Requirement
Copy each line of the following material that has the string "agent".

Data for this exercise
+++

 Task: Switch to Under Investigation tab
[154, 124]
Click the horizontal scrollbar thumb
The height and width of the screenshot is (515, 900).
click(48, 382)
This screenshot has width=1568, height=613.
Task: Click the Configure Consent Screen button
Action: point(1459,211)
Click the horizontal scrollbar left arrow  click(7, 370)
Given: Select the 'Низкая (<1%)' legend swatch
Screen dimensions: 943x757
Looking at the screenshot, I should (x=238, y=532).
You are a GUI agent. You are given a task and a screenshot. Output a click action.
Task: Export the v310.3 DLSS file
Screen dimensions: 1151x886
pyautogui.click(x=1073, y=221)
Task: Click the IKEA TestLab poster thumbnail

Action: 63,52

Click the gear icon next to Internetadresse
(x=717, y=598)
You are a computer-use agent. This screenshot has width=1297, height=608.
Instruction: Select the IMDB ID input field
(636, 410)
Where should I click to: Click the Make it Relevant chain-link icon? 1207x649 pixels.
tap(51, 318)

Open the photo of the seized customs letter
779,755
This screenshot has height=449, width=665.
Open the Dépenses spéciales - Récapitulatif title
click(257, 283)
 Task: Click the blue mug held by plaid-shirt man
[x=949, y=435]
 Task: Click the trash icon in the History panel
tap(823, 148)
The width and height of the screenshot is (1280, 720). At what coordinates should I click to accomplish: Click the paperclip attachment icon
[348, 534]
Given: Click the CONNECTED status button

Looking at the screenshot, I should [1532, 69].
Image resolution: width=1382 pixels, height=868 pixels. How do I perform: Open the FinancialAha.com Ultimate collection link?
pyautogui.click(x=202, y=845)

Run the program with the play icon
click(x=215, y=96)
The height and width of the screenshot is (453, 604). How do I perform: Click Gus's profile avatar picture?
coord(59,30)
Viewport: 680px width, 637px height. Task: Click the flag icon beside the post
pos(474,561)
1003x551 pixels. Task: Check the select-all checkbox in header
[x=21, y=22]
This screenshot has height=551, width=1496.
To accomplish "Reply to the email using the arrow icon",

+++

Response for this exercise
You are a GUI agent. You are given a task and a screenshot. Output a click action.
You are a computer-use agent. This screenshot has width=1297, height=608.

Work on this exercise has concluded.